Caroline Bachmann

Caroline Bachmann

« Ce n’est qu’une histoire de lumière ! »

Déclaration du jury

« Au fond, Caroline Bachmann est une peintre conceptuelle, même si ses oeuvres nous montrent des paysages, des vues du ciel, des visages humains ou des murs. À première vue, cette affirmation paraîtra paradoxale, mais une analyse plus approfondie des créations de l’artiste permettra d’y démasquer une vision conceptuelle, qui s’autorise cependant à fixer sur la toile certains moments d’émotion. Le jury a considéré que ce subtil passage de la réflexion théorique sur l’image à la présence émotionnelle de l’image méritait d’être distingué, d’autant plus qu’il s’accompagne d’une prise en compte de l’histoire de l’art et de la tradition picturale. »

© BAK, Marie-Eve Hildbrand / Terrain Vague, Lausanne

In collaboration with TERRAIN VAGUE
Images: Marie-Eve Hildbrand
Additionel Pictures: Papillon Coasne
Editing: Christine Brunner
Mixing: Jérôme Cuendet
Calibration: Jean-Baptiste Perrin
Translation: Janna Wiprächtiger, Isabelle Plouïdy Ueltschi, Sophie Laessle
Music: Lucie Mauch
Copyright Photography « My day with Caroline & Stefan » Catherine Gailloud Thanks to KMD Association

Caroline Bachmann, *1963 à Lausanne, vit entre Cully et Berlin

Caroline Bachmann est peintre. Elle partage son temps entre Cully, dans la région du Lavaux et Berlin, où elle se rend de manière cyclique pour peindre, plusieurs fois par année. Diplômée des Arts Décoratifs de Genève en 1988, elle vit et travaille à Barcelone, puis à Rome. Elle revient en Suisse en 2003. En 2007, elle devient co-responsable, avec Peter Roesch, du programme de peinture et de dessin à la Haute école d’art et de design (HEAD) de Genève. Là, elle anime, avec l’équipe pédagogique, un projet fondé sur l’importance de l’atelier et les notions de liberté, d’autonomie, et de rencontre.

De 2004 à 2014, elle collabore avec Stefan Banz. Ensemble, en 2009 à Cully, ils fondent la Kunsthalle Marcel Duchamp (KMD), à l’occasion d’un symposium sur Duchamp et la chute d’eau du Forestay – photographiée par l’artiste lors d’un séjour en Suisse, puis incluse dans Étant donnés – située à non loin de là. Institution d’abord « conceptuelle », la KMD, qui propose à des artistes d’exposer dans un musée miniature avec vue sur le lac, est aussi un lieu de recherche et d’édition.

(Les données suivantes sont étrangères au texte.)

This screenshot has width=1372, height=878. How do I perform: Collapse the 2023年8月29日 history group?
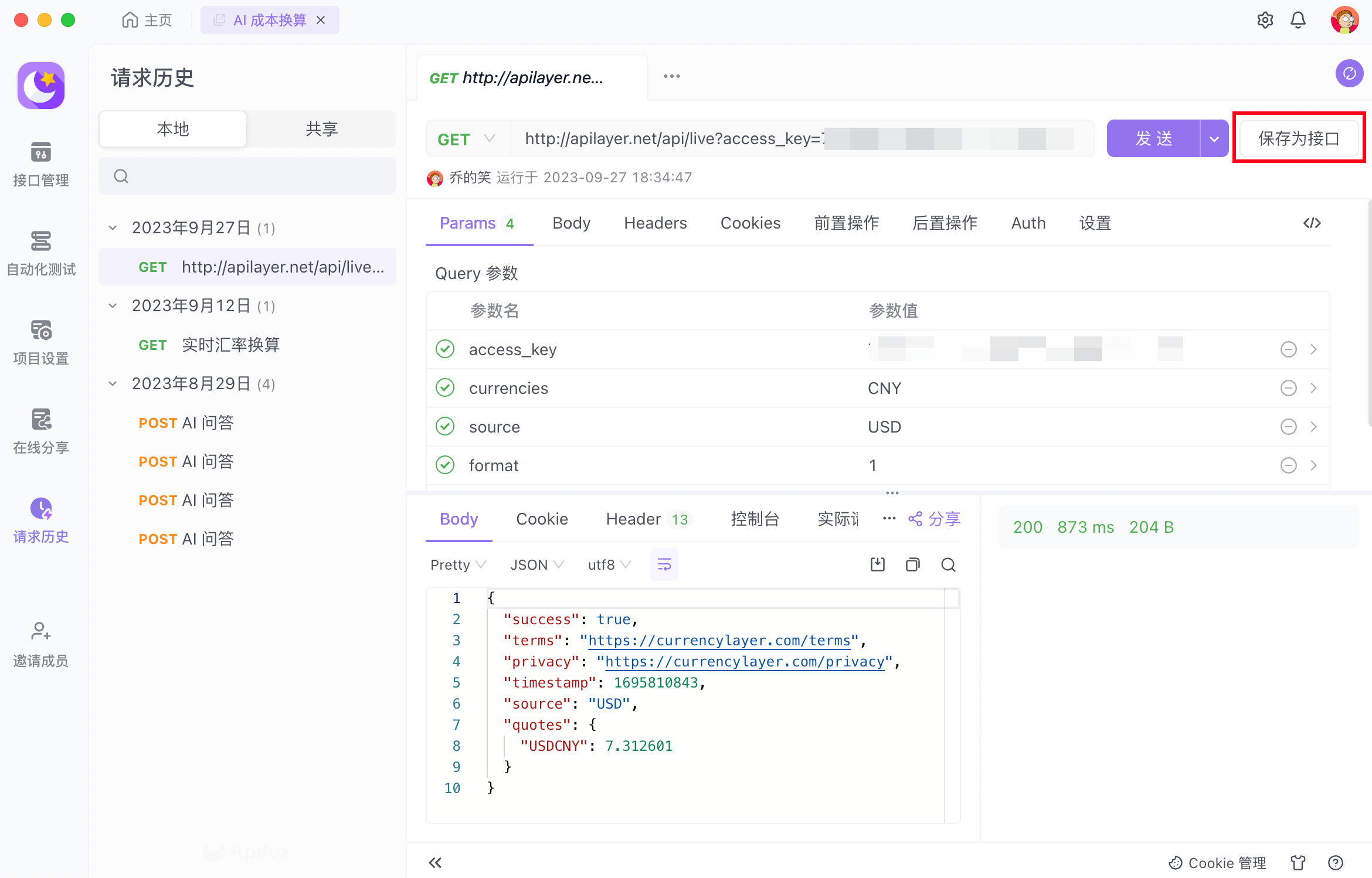tap(113, 384)
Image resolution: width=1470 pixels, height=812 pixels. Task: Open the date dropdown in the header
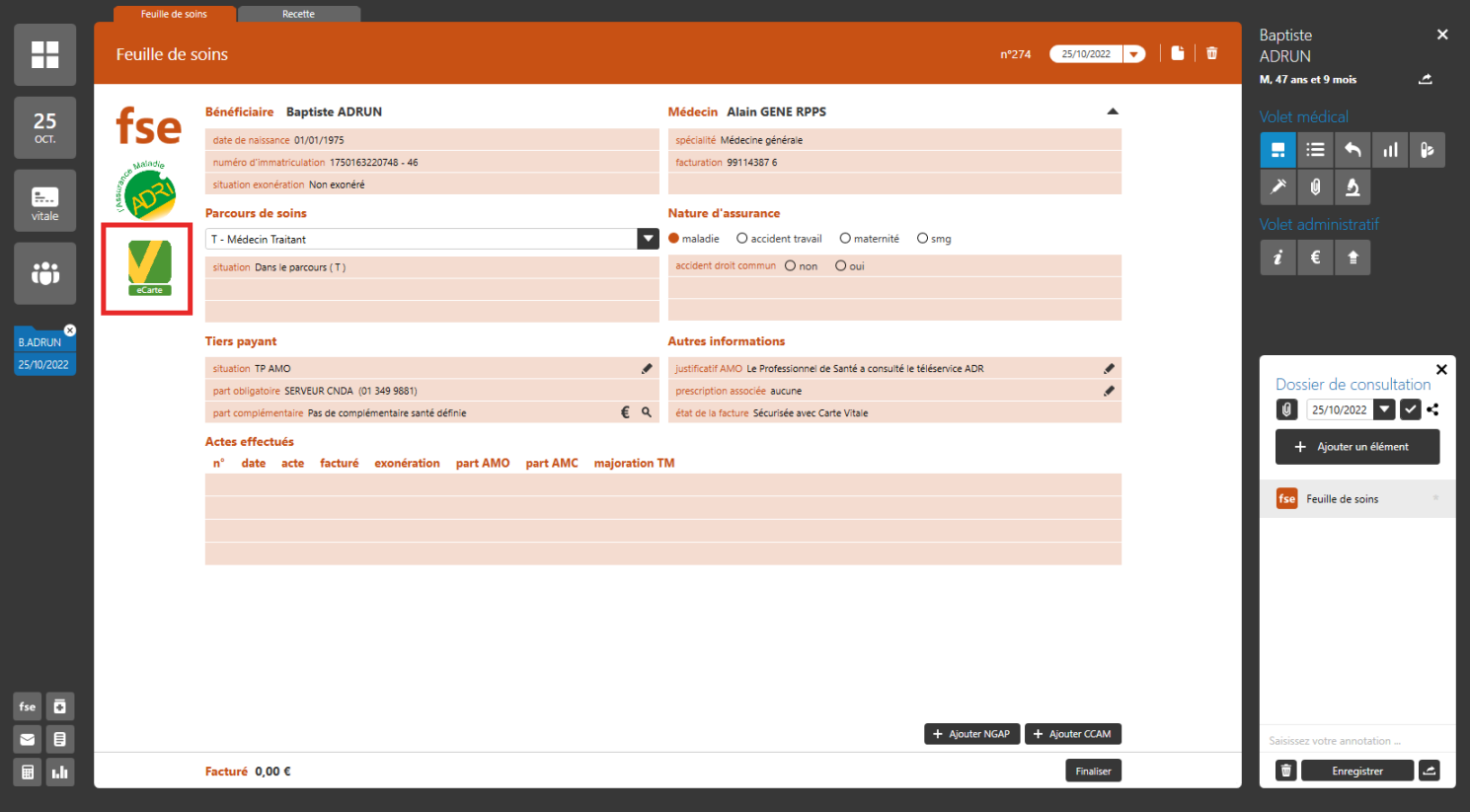click(x=1134, y=54)
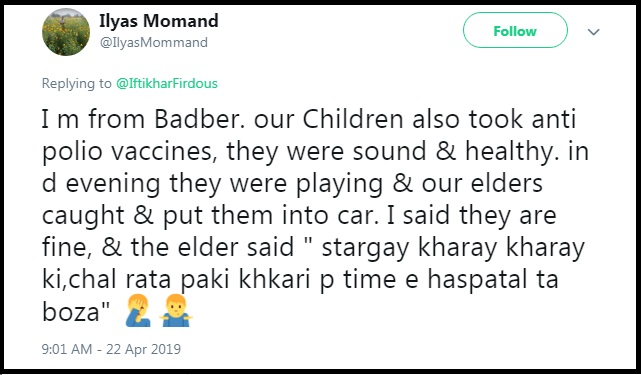Click the word 'elders' in the tweet
This screenshot has height=375, width=641.
point(507,183)

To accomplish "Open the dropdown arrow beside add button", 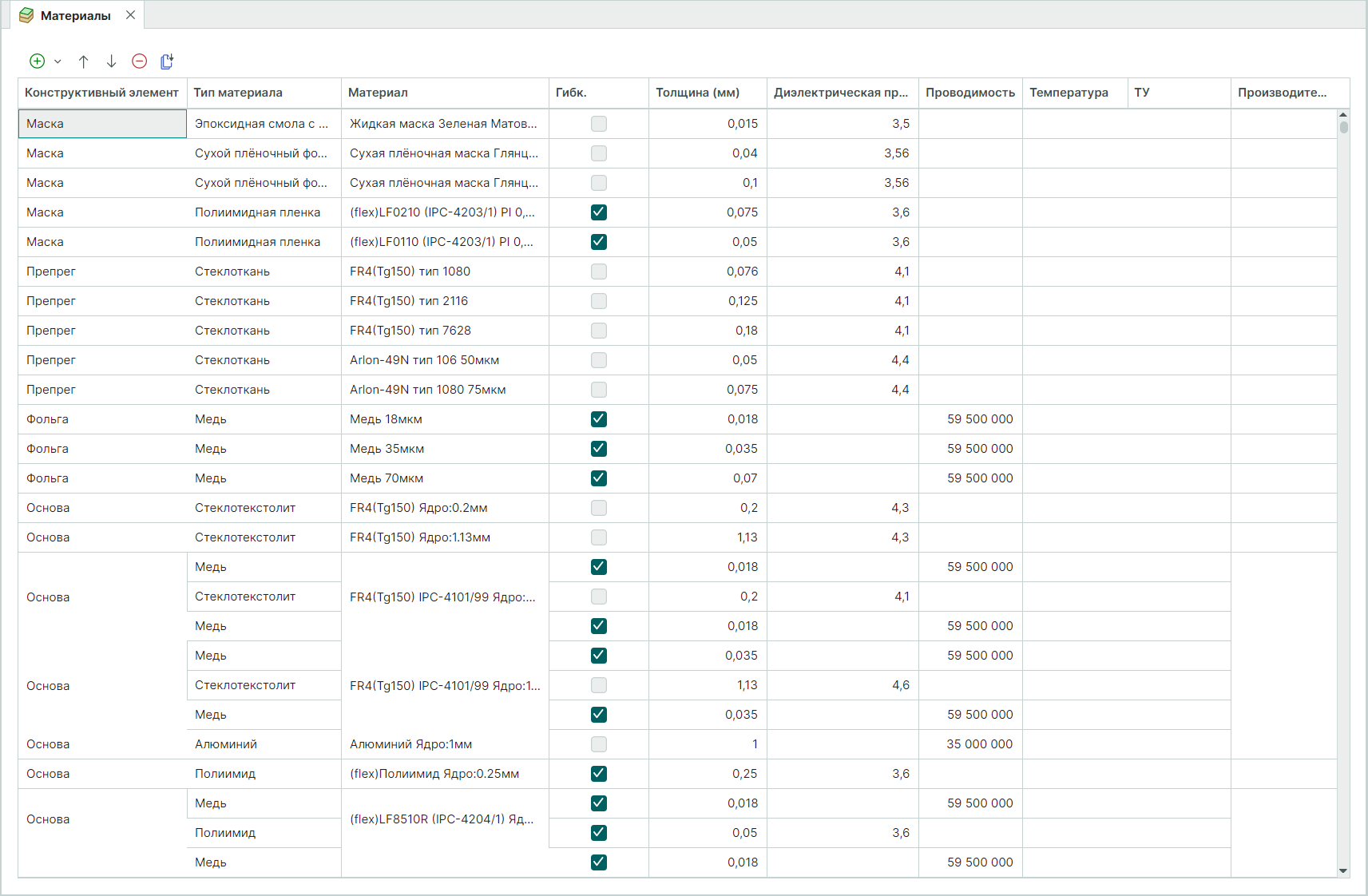I will pos(57,61).
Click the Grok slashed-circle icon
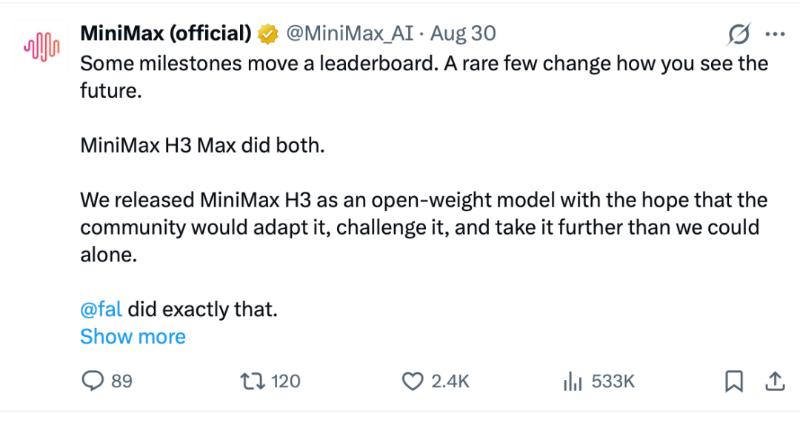Screen dimensions: 800x425 click(739, 34)
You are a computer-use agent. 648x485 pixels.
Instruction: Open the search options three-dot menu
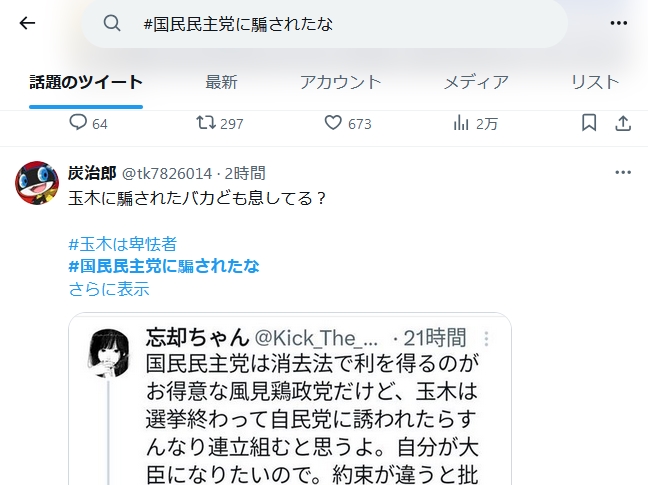point(619,23)
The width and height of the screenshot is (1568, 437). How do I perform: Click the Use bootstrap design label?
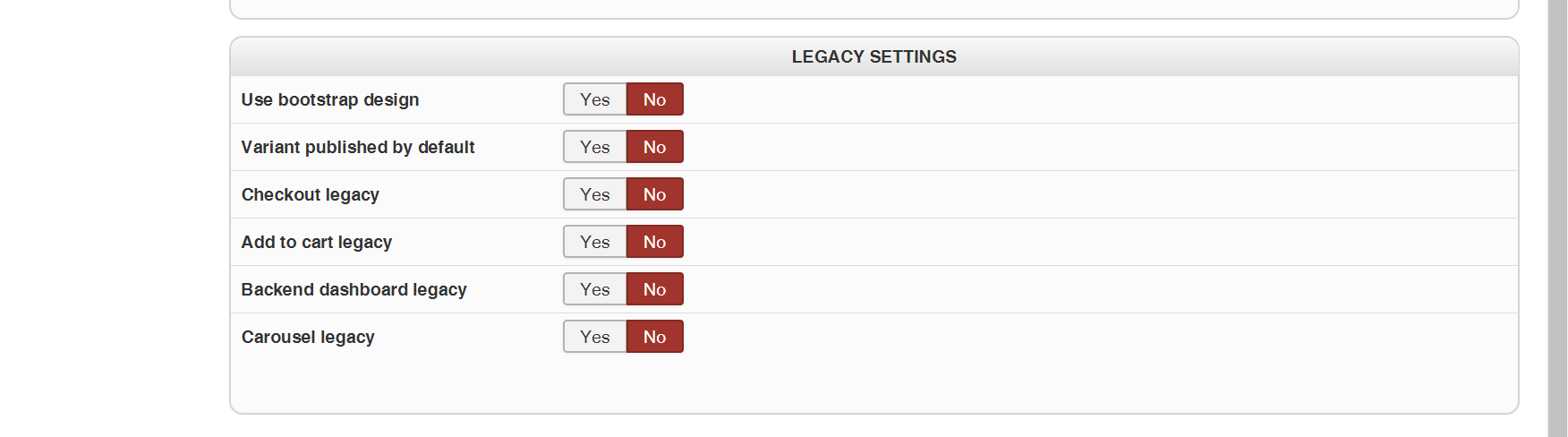pyautogui.click(x=330, y=99)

En 2013, une enquête sur la peinture que regardait Duchamp la guide vers une constellation d’artistes du début du XXème siècle, dans le sillage des dadaïstes américains. En conversation avec eux, et à travers la relation à la fois précise et transcendante qu’ils entretiennent avec la nature, elle forme le langage pictural synthétique et quasi-onirique, qui caractérise ses oeuvres.

Elle s’engage dès lors dans une pratique d’atelier, très lente, toujours figurative, dont l’objet premier est d’approfondir, d’étendre, voire de diluer le temps de la production vers des limites qu’elle n’avait pas expérimentées auparavant. Apprenant la peinture à l’huile de manière autodidacte pour les besoins de son projet, elle travaille avec la temporalité, malléable et plastique, que lui permet cette nouvelle technique, faite de recouvrements et de transparences.

Elle l’autorise en outre à explorer un autre temps, climatique cette fois-ci, au travers d’une investigation des variations infimes de l’environnement extérieur. Après avoir noté ces indications – lignes, couleurs, lumière, température – elle (re)construit la peinture en atelier, révélant ce temps qu’il fait, ou plutôt ce que lui fait le temps, en termes de forme, de mémoire, d’affects.

Travaillant sur de nombreuses peintures en parallèle, elle démultiplie et connecte les temporalités et les sujets. Son oeuvre, rationnelle, s’organise pour autant selon les catégories usuelles de la peinture, du paysage à la nature morte. Ses vues du lac Léman et des montagnes la nuit ou au lever du jour sont tout autant d’hommages au renouvellement infini d’un paysage local, qu’une célébration cosmique du mariage des éléments. Ses portraits de femmes artistes, actives en Suisse ou à l’étranger, ou de peintres du passé, s’inscrivent dans une tradition, mais composent aussi une sorte de manifeste. Celui d’une peinture qui connecte les lieux, les temps, les figures. La peinture de Caroline Bachmann devient donc un véhicule dont on ne saurait dire s’il nous projette dans un temps passé, présent, ou à venir.